-- START OF PASSAGE SHOWN --

Friday, December 17, 2004

Class Warfare for Vampires

[This is my version of "Interview with the Vampire". I dug it out of my old journals for a Halloween post, but the horrors of the election campaign pre-empted it, so it will do for a Christmas ghost story instead.]

TALKING BACK TO THE SUN:
Vampires Confront Hollywood Stereotypes


From the earliest days of film-making, the legendary figure of the vampire has haunted movie screens all over the world. Graveyard resurrections, blood feasts, and gruesome impalements are as familiar to movie audiences as romantic kisses, or Western gun battles, or the standard fare regularly offered by any other genre.

Recent years have seen a fresh outpouring of vampire films, with first-class budgets and major stars. But in these politically sensitive times, when Hollywood has learned to tread more carefully in its depiction of ethnic minorities, the roles of women, and even the nature of criminals, the old cape-flapping vampire seems a trifle unreconstructed in appearance. Is his perpetual nocturnal existence on screen as a fiendish blood-gulping villain (or at best, as an anti-hero with a nasty over-bite) a fair or accurate portrayal? How do real vampires react to these sinister images?

The following interview hopes to explore that question. It was arranged through the efforts of numerous individuals and organizations, most of whom choose to remain anonymous. However, we would like to thank the following for their invaluable advice and assistance: the National Geographic Society, the International Red Cross, the World Council of Churches, and any survivors of the Serbian broadcasting industry.

NOTE: It was originally hoped that this interview would extend also to a discussion of vampires in popular literature. This proved impossible, as two out of the three vampires assembled for it proved to be illiterate. Thanks all the same to the Anne Rice Foundation and the folks at Amazon.com.

THE VAMPIRES:
Janos
is the only genuine Transylvanian of the group. A farmer in his natural life, he has spent the last two centuries marauding villages in the foothills of the Carpathian mountains. Roman hails from the former Soviet Union, operating out of a grave near the border between Russia and the Baltic States. He formerly made his living as a cobbler. Bartholomew, previously a schoolmaster, now divides his nights between England and Scotland.

-- END OF PASSAGE SHOWN --
-- START OF DATASET EXTRACT --

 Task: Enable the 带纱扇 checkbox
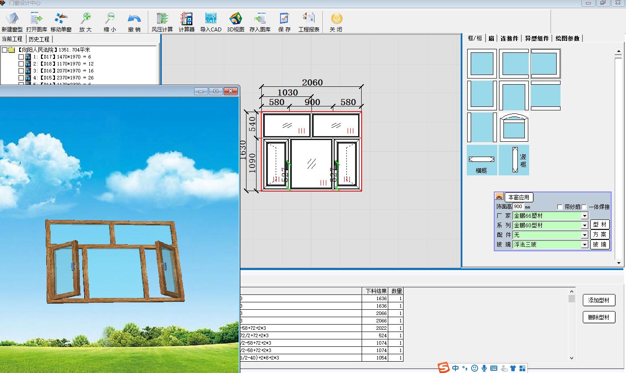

-- END OF DATASET EXTRACT --

*TO DO*:
Reproduce the entire vampire interview post word for word, from its date line through its final sentence. The data plays no part in what you need to do.

*FINAL RESULT*:
Friday, December 17, 2004

Class Warfare for Vampires

[This is my version of "Interview with the Vampire". I dug it out of my old journals for a Halloween post, but the horrors of the election campaign pre-empted it, so it will do for a Christmas ghost story instead.]

TALKING BACK TO THE SUN:
Vampires Confront Hollywood Stereotypes


From the earliest days of film-making, the legendary figure of the vampire has haunted movie screens all over the world. Graveyard resurrections, blood feasts, and gruesome impalements are as familiar to movie audiences as romantic kisses, or Western gun battles, or the standard fare regularly offered by any other genre.

Recent years have seen a fresh outpouring of vampire films, with first-class budgets and major stars. But in these politically sensitive times, when Hollywood has learned to tread more carefully in its depiction of ethnic minorities, the roles of women, and even the nature of criminals, the old cape-flapping vampire seems a trifle unreconstructed in appearance. Is his perpetual nocturnal existence on screen as a fiendish blood-gulping villain (or at best, as an anti-hero with a nasty over-bite) a fair or accurate portrayal? How do real vampires react to these sinister images?

The following interview hopes to explore that question. It was arranged through the efforts of numerous individuals and organizations, most of whom choose to remain anonymous. However, we would like to thank the following for their invaluable advice and assistance: the National Geographic Society, the International Red Cross, the World Council of Churches, and any survivors of the Serbian broadcasting industry.

NOTE: It was originally hoped that this interview would extend also to a discussion of vampires in popular literature. This proved impossible, as two out of the three vampires assembled for it proved to be illiterate. Thanks all the same to the Anne Rice Foundation and the folks at Amazon.com.

THE VAMPIRES:
Janos
is the only genuine Transylvanian of the group. A farmer in his natural life, he has spent the last two centuries marauding villages in the foothills of the Carpathian mountains. Roman hails from the former Soviet Union, operating out of a grave near the border between Russia and the Baltic States. He formerly made his living as a cobbler. Bartholomew, previously a schoolmaster, now divides his nights between England and Scotland.